» **Exercise goal**:
Give every line of the listing back, exactly as written.
Start of Record set
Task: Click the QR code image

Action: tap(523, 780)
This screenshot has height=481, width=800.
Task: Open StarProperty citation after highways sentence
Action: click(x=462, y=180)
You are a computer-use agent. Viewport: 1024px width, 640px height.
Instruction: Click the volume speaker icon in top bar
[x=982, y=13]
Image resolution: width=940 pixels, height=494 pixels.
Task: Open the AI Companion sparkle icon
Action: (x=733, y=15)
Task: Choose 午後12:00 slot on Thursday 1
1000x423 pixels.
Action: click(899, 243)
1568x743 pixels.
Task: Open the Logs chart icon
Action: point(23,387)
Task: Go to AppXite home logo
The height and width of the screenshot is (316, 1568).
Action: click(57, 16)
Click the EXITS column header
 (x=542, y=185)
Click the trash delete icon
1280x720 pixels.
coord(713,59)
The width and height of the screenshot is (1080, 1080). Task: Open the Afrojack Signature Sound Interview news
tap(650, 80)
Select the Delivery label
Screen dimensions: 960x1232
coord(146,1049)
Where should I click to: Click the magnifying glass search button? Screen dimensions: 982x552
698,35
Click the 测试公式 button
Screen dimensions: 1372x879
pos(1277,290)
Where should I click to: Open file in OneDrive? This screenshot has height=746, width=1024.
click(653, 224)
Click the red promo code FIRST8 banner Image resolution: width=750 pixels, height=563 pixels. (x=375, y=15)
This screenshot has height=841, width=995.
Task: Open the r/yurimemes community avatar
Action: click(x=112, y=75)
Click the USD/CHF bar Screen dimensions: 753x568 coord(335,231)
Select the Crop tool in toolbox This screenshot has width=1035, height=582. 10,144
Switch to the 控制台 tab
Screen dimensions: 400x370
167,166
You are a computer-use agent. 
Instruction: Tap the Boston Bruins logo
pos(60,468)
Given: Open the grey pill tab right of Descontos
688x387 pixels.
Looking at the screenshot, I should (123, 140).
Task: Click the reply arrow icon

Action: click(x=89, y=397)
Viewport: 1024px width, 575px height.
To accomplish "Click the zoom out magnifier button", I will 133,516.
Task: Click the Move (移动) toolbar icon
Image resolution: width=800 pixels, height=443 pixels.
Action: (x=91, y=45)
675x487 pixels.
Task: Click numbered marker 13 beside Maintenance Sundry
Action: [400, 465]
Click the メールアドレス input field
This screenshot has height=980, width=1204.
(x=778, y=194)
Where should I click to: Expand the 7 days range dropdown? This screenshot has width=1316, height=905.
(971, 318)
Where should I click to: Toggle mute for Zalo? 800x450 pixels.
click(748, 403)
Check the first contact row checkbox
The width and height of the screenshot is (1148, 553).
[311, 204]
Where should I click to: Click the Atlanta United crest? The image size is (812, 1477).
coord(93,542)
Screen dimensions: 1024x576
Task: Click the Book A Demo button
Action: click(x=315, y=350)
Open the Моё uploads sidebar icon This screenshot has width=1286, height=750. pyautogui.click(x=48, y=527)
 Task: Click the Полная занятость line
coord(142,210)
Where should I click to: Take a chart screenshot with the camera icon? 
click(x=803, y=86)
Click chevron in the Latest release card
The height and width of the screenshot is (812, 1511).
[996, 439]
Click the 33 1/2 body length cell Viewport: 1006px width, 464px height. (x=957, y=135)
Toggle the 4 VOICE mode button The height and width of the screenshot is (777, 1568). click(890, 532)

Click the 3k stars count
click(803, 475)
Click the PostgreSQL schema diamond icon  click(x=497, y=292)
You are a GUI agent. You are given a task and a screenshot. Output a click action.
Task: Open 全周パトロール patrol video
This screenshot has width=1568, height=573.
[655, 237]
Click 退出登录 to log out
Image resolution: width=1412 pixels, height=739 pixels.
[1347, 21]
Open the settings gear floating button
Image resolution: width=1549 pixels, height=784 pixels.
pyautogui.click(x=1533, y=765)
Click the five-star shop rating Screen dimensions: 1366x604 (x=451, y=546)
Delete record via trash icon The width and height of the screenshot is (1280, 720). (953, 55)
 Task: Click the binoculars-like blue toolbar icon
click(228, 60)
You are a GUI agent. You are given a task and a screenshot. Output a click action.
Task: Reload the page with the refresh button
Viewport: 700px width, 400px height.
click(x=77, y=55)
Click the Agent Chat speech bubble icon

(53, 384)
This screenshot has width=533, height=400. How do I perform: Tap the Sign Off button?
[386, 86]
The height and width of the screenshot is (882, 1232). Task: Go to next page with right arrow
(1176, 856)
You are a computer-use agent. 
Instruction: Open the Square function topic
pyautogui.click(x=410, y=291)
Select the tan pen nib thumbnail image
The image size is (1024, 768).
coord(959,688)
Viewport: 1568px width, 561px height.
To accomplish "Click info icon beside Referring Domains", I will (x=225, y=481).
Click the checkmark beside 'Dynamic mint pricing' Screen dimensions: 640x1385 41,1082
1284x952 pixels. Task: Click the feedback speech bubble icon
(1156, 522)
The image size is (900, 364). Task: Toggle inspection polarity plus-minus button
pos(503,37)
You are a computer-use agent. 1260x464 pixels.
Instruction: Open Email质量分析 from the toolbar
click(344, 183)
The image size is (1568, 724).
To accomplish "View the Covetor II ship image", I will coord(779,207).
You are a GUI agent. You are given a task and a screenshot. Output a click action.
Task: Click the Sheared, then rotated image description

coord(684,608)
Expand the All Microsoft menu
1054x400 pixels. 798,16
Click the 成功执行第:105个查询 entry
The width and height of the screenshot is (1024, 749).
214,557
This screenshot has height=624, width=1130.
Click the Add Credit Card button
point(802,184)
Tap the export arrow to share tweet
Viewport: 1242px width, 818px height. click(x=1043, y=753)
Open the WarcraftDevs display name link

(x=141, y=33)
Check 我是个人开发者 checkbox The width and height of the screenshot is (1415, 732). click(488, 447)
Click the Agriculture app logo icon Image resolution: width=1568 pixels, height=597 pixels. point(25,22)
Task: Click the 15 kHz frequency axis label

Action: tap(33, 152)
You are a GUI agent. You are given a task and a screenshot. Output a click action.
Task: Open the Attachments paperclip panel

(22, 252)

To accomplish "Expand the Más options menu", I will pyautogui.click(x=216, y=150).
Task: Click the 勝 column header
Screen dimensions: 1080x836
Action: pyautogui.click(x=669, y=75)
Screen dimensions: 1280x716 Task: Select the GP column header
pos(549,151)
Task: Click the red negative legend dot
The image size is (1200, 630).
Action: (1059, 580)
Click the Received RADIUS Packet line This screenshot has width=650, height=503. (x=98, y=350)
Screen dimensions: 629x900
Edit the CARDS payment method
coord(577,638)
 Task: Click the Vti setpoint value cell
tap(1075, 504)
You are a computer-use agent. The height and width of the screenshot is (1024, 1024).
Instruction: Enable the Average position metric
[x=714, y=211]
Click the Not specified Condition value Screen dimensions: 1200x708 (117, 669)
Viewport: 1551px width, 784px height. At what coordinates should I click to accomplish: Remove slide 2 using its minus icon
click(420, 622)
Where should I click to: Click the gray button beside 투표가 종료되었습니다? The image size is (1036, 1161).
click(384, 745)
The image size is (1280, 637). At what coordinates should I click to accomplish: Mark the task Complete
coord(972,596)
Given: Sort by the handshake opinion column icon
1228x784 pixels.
End of Record set
» **Answer area**:
Task: Click the QR code image

Action: tap(523, 780)
This screenshot has height=481, width=800.
Task: Open StarProperty citation after highways sentence
Action: click(x=462, y=180)
You are a computer-use agent. Viewport: 1024px width, 640px height.
Instruction: Click the volume speaker icon in top bar
[x=982, y=13]
Image resolution: width=940 pixels, height=494 pixels.
Task: Open the AI Companion sparkle icon
Action: (x=733, y=15)
Task: Choose 午後12:00 slot on Thursday 1
1000x423 pixels.
Action: click(899, 243)
1568x743 pixels.
Task: Open the Logs chart icon
Action: point(23,387)
Task: Go to AppXite home logo
The height and width of the screenshot is (316, 1568).
Action: click(57, 16)
Click the EXITS column header
 (x=542, y=185)
Click the trash delete icon
1280x720 pixels.
coord(713,59)
The width and height of the screenshot is (1080, 1080). Task: Open the Afrojack Signature Sound Interview news
tap(650, 80)
Select the Delivery label
Screen dimensions: 960x1232
coord(146,1049)
Where should I click to: Click the magnifying glass search button? Screen dimensions: 982x552
698,35
Click the 测试公式 button
Screen dimensions: 1372x879
pos(1277,290)
Where should I click to: Open file in OneDrive? This screenshot has height=746, width=1024.
click(653, 224)
Click the red promo code FIRST8 banner Image resolution: width=750 pixels, height=563 pixels. (x=375, y=15)
This screenshot has height=841, width=995.
Task: Open the r/yurimemes community avatar
Action: click(x=112, y=75)
Click the USD/CHF bar Screen dimensions: 753x568 coord(335,231)
Select the Crop tool in toolbox This screenshot has width=1035, height=582. 10,144
Switch to the 控制台 tab
Screen dimensions: 400x370
167,166
You are a computer-use agent. 
Instruction: Tap the Boston Bruins logo
pos(60,468)
Given: Open the grey pill tab right of Descontos
688x387 pixels.
Looking at the screenshot, I should (123, 140).
Task: Click the reply arrow icon

Action: click(x=89, y=397)
Viewport: 1024px width, 575px height.
To accomplish "Click the zoom out magnifier button", I will 133,516.
Task: Click the Move (移动) toolbar icon
Image resolution: width=800 pixels, height=443 pixels.
Action: (x=91, y=45)
675x487 pixels.
Task: Click numbered marker 13 beside Maintenance Sundry
Action: [400, 465]
Click the メールアドレス input field
This screenshot has height=980, width=1204.
(x=778, y=194)
Where should I click to: Expand the 7 days range dropdown? This screenshot has width=1316, height=905.
(971, 318)
Where should I click to: Toggle mute for Zalo? 800x450 pixels.
click(748, 403)
Check the first contact row checkbox
The width and height of the screenshot is (1148, 553).
[311, 204]
Where should I click to: Click the Atlanta United crest? The image size is (812, 1477).
coord(93,542)
Screen dimensions: 1024x576
Task: Click the Book A Demo button
Action: click(x=315, y=350)
Open the Моё uploads sidebar icon This screenshot has width=1286, height=750. pyautogui.click(x=48, y=527)
 Task: Click the Полная занятость line
coord(142,210)
Where should I click to: Take a chart screenshot with the camera icon? 
click(x=803, y=86)
Click chevron in the Latest release card
The height and width of the screenshot is (812, 1511).
[996, 439]
Click the 33 1/2 body length cell Viewport: 1006px width, 464px height. (x=957, y=135)
Toggle the 4 VOICE mode button The height and width of the screenshot is (777, 1568). click(890, 532)

Click the 3k stars count
click(803, 475)
Click the PostgreSQL schema diamond icon  click(x=497, y=292)
You are a GUI agent. You are given a task and a screenshot. Output a click action.
Task: Open 全周パトロール patrol video
This screenshot has width=1568, height=573.
[655, 237]
Click 退出登录 to log out
Image resolution: width=1412 pixels, height=739 pixels.
[1347, 21]
Open the settings gear floating button
Image resolution: width=1549 pixels, height=784 pixels.
pyautogui.click(x=1533, y=765)
Click the five-star shop rating Screen dimensions: 1366x604 (x=451, y=546)
Delete record via trash icon The width and height of the screenshot is (1280, 720). (953, 55)
 Task: Click the binoculars-like blue toolbar icon
click(228, 60)
You are a GUI agent. You are given a task and a screenshot. Output a click action.
Task: Reload the page with the refresh button
Viewport: 700px width, 400px height.
click(x=77, y=55)
Click the Agent Chat speech bubble icon

(53, 384)
This screenshot has width=533, height=400. How do I perform: Tap the Sign Off button?
[386, 86]
The height and width of the screenshot is (882, 1232). Task: Go to next page with right arrow
(1176, 856)
You are a computer-use agent. 
Instruction: Open the Square function topic
pyautogui.click(x=410, y=291)
Select the tan pen nib thumbnail image
The image size is (1024, 768).
coord(959,688)
Viewport: 1568px width, 561px height.
To accomplish "Click info icon beside Referring Domains", I will (x=225, y=481).
Click the checkmark beside 'Dynamic mint pricing' Screen dimensions: 640x1385 41,1082
1284x952 pixels. Task: Click the feedback speech bubble icon
(1156, 522)
The image size is (900, 364). Task: Toggle inspection polarity plus-minus button
pos(503,37)
You are a computer-use agent. 1260x464 pixels.
Instruction: Open Email质量分析 from the toolbar
click(344, 183)
The image size is (1568, 724).
To accomplish "View the Covetor II ship image", I will coord(779,207).
You are a GUI agent. You are given a task and a screenshot. Output a click action.
Task: Click the Sheared, then rotated image description

coord(684,608)
Expand the All Microsoft menu
1054x400 pixels. 798,16
Click the 成功执行第:105个查询 entry
The width and height of the screenshot is (1024, 749).
214,557
This screenshot has height=624, width=1130.
Click the Add Credit Card button
point(802,184)
Tap the export arrow to share tweet
Viewport: 1242px width, 818px height. click(x=1043, y=753)
Open the WarcraftDevs display name link

(x=141, y=33)
Check 我是个人开发者 checkbox The width and height of the screenshot is (1415, 732). click(488, 447)
Click the Agriculture app logo icon Image resolution: width=1568 pixels, height=597 pixels. point(25,22)
Task: Click the 15 kHz frequency axis label

Action: tap(33, 152)
You are a GUI agent. You are given a task and a screenshot. Output a click action.
Task: Open the Attachments paperclip panel

(22, 252)

To accomplish "Expand the Más options menu", I will pyautogui.click(x=216, y=150).
Task: Click the 勝 column header
Screen dimensions: 1080x836
Action: pyautogui.click(x=669, y=75)
Screen dimensions: 1280x716 Task: Select the GP column header
pos(549,151)
Task: Click the red negative legend dot
The image size is (1200, 630).
Action: (1059, 580)
Click the Received RADIUS Packet line This screenshot has width=650, height=503. (x=98, y=350)
Screen dimensions: 629x900
Edit the CARDS payment method
coord(577,638)
 Task: Click the Vti setpoint value cell
tap(1075, 504)
You are a computer-use agent. The height and width of the screenshot is (1024, 1024).
Instruction: Enable the Average position metric
[x=714, y=211]
Click the Not specified Condition value Screen dimensions: 1200x708 (117, 669)
Viewport: 1551px width, 784px height. At what coordinates should I click to accomplish: Remove slide 2 using its minus icon
click(420, 622)
Where should I click to: Click the gray button beside 투표가 종료되었습니다? The image size is (1036, 1161).
click(384, 745)
The image size is (1280, 637). At what coordinates should I click to accomplish: Mark the task Complete
coord(972,596)
Given: Sort by the handshake opinion column icon
1228x784 pixels.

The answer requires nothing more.